Pauvre en graisses, riche en fibres, réservant une large place aux fruits et aux légumes : en matière de santé, les vertus du régime méditerranéen ne sont plus à démontrer ; mais qu’en est-il en économie ? Depuis une dizaine d’années, les pays de l’Union économique et monétaire (UEM) formant l’arc méditerranéen (France, Italie, Espagne, Grèce) s’astreignent à un régime similaire, consistant à redresser leur compétitivité.

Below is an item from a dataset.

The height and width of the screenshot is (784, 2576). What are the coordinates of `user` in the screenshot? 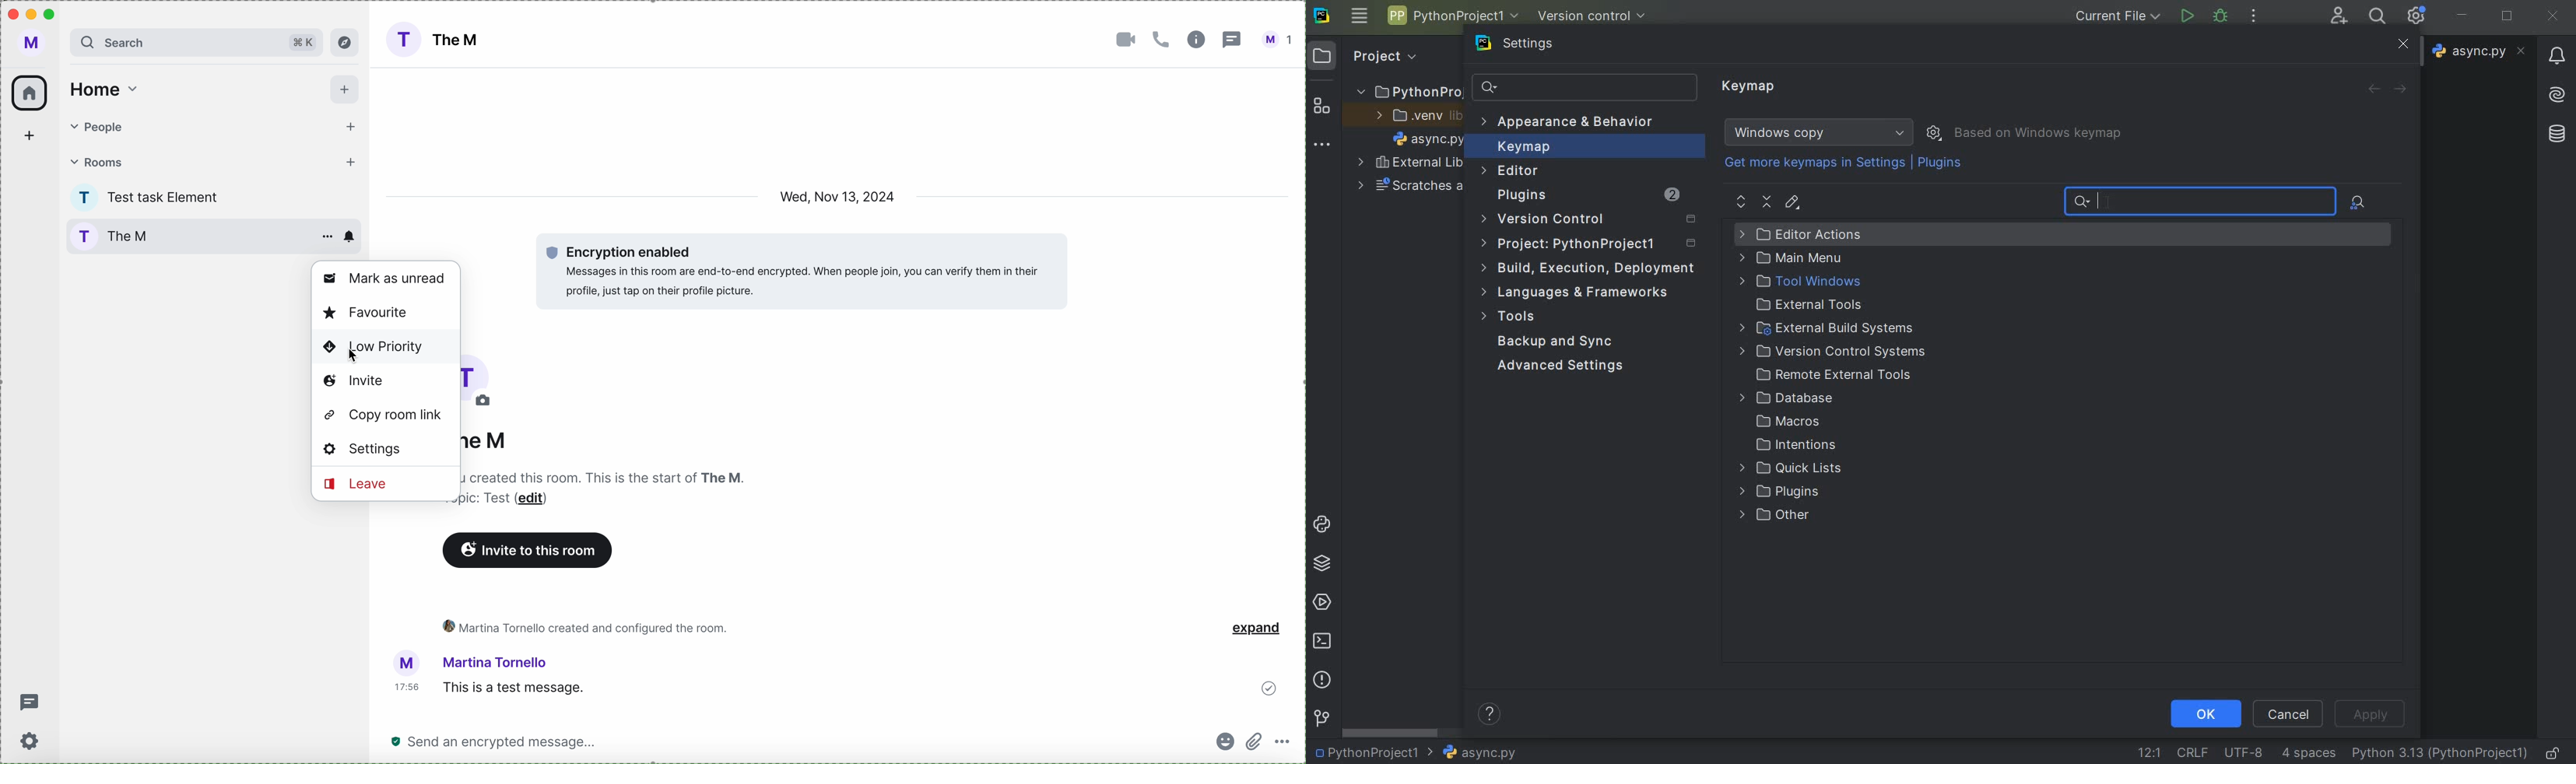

Passage sur la balance dans notre graphique de la semaine.
Transformation grecque Au début des années 2010, la crise de l’euro révélait au grand jour les failles de l’UEM. Un empilement de dettes, principalement dues par les pays du Sud à ceux du Nord, menaçait alors de s’effondrer, faute d’ajustements de parités ou de transferts budgétaires possibles. Comme souvent en périodes troublées, les difficultés furent surmontées grâce au renforcement de la gouvernance : création d’un Mécanisme européen de stabilité, rachats de titres à grande échelle par la Banque centrale européenne (quantitative easing), etc. Quant à la correction des déséquilibres internes, elle est allée au-delà des cures plus ou moins sévère d’austérité qui se sont imposées aux États ; elle est aussi passée par une conversion des pays « décrocheurs » à la politique dite de l’offre : flexibilisation du marché du travail, maîtrise des coûts, simplifications administratives, soutien à l’innovation.
Évolution des coûts salariaux unitaires par rapport à l'Allemagne (2012-2024)
Pour quels résultats ? Ici, les écarts de compétitivité-prix s’apprécient au regard du mètre-étalon allemand et sont retracés par les coûts unitaires du travail, soit le rapport entre les salaires et charges horaires (principalement les cotisations sociales employeurs) et la productivité horaire. Le premier constat, qui vaut aussi confirmation, est que la Grèce a fourni un énorme effort. La chute de ses coûts unitaires par rapport à ceux de l’Allemagne (cf. graphique ) fait mieux que corriger les dérives du passé : elle remet l’économie hellénique dans une position concurrentielle favorable, la meilleure qu’elle ait connue depuis son intégration à l’UEM[1] .
La France améliore son score La sévérité de la cure grecque peut se mesurer au frein mis sur les salaires horaires et les charges attenantes, dont le recul atteint 18% en termes réels depuis 2012. Si aucun pays d’Europe n’est allé aussi loin en termes de modération salariale, beaucoup ont redressé leur compétitivité de manière similaire, l’Allemagne conservant ou augmentant son avantage en termes de productivité. C’est donc essentiellement par la maîtrise des coûts du travail que l’Italie, l’Espagne, dans une moindre mesure le Portugal, ont enregistré des progrès.
Quant à la France, elle n’a pas été absente du mouvement. Fin 2012, le rapport « Gallois » alertait sur les multiples signes de son décrochage : poids des charges attachées à l’emploi, pertes accélérées de parts de marché, déficit commercial récurrent, désindustrialisation. S’ensuivit une inflexion de la politique gouvernementale en faveur des entreprises, qui s’est ensuite prolongée. Résultat, au baromètre de la compétitivité intra-européenne, l’économie française est parmi celles qui améliore significativement son score (la hausse de ses coûts salariaux unitaires est de 18 points de pourcentage inférieure à celle de l’Allemagne depuis 2012). À l’heure où l’état des finances publiques interroge et où les conditions du commerce mondial se durcissent, il y a là un facteur de résilience à souligner.